(DATA EXTRACT begins)
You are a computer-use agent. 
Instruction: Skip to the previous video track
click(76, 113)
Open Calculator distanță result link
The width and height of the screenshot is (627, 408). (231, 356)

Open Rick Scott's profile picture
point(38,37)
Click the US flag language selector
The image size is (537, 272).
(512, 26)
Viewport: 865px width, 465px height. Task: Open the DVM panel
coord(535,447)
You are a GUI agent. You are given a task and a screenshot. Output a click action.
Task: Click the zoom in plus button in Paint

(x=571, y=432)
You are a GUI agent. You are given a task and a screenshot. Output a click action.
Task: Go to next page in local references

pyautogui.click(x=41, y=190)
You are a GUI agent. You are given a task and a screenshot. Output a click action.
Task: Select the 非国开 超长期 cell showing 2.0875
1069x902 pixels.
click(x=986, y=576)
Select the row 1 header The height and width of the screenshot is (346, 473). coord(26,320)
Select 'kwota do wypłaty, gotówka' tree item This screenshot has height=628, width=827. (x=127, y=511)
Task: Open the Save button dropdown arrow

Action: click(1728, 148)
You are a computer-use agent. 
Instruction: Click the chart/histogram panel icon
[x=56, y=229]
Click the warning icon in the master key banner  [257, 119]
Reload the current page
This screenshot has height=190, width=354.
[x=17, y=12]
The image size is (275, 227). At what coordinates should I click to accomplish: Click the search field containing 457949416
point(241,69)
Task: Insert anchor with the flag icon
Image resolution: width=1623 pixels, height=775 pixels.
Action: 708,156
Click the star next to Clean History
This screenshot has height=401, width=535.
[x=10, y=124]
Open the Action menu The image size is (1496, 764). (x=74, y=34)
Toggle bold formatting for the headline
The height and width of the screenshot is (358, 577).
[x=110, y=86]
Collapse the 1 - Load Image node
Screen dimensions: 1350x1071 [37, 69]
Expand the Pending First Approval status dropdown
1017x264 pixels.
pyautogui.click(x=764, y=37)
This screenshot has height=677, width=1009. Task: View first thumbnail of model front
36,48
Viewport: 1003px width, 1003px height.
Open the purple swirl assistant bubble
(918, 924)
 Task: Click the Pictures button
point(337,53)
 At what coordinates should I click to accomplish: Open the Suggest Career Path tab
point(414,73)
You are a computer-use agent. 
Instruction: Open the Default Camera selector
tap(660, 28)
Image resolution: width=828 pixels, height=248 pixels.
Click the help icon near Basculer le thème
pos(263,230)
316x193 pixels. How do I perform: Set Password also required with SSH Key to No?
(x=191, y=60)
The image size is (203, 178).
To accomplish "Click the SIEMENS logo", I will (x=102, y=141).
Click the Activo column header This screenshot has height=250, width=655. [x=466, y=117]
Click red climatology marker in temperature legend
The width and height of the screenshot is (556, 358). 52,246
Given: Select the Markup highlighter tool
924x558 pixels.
(DATA EXTRACT ends)
Please retype all of the records above exactly as they are.

_TASK RESPONSE_:
You are a computer-use agent. 
Instruction: Skip to the previous video track
click(76, 113)
Open Calculator distanță result link
The width and height of the screenshot is (627, 408). (231, 356)

Open Rick Scott's profile picture
point(38,37)
Click the US flag language selector
The image size is (537, 272).
(512, 26)
Viewport: 865px width, 465px height. Task: Open the DVM panel
coord(535,447)
You are a GUI agent. You are given a task and a screenshot. Output a click action.
Task: Click the zoom in plus button in Paint

(x=571, y=432)
You are a GUI agent. You are given a task and a screenshot. Output a click action.
Task: Go to next page in local references

pyautogui.click(x=41, y=190)
You are a GUI agent. You are given a task and a screenshot. Output a click action.
Task: Select the 非国开 超长期 cell showing 2.0875
1069x902 pixels.
click(x=986, y=576)
Select the row 1 header The height and width of the screenshot is (346, 473). coord(26,320)
Select 'kwota do wypłaty, gotówka' tree item This screenshot has height=628, width=827. (x=127, y=511)
Task: Open the Save button dropdown arrow

Action: click(1728, 148)
You are a computer-use agent. 
Instruction: Click the chart/histogram panel icon
[x=56, y=229]
Click the warning icon in the master key banner  [257, 119]
Reload the current page
This screenshot has height=190, width=354.
[x=17, y=12]
The image size is (275, 227). At what coordinates should I click to accomplish: Click the search field containing 457949416
point(241,69)
Task: Insert anchor with the flag icon
Image resolution: width=1623 pixels, height=775 pixels.
Action: 708,156
Click the star next to Clean History
This screenshot has height=401, width=535.
[x=10, y=124]
Open the Action menu The image size is (1496, 764). (x=74, y=34)
Toggle bold formatting for the headline
The height and width of the screenshot is (358, 577).
[x=110, y=86]
Collapse the 1 - Load Image node
Screen dimensions: 1350x1071 [37, 69]
Expand the Pending First Approval status dropdown
1017x264 pixels.
pyautogui.click(x=764, y=37)
This screenshot has height=677, width=1009. Task: View first thumbnail of model front
36,48
Viewport: 1003px width, 1003px height.
Open the purple swirl assistant bubble
(918, 924)
 Task: Click the Pictures button
point(337,53)
 At what coordinates should I click to accomplish: Open the Suggest Career Path tab
point(414,73)
You are a computer-use agent. 
Instruction: Open the Default Camera selector
tap(660, 28)
Image resolution: width=828 pixels, height=248 pixels.
Click the help icon near Basculer le thème
pos(263,230)
316x193 pixels. How do I perform: Set Password also required with SSH Key to No?
(x=191, y=60)
The image size is (203, 178).
To accomplish "Click the SIEMENS logo", I will (x=102, y=141).
Click the Activo column header This screenshot has height=250, width=655. [x=466, y=117]
Click red climatology marker in temperature legend
The width and height of the screenshot is (556, 358). 52,246
Given: Select the Markup highlighter tool
924x558 pixels.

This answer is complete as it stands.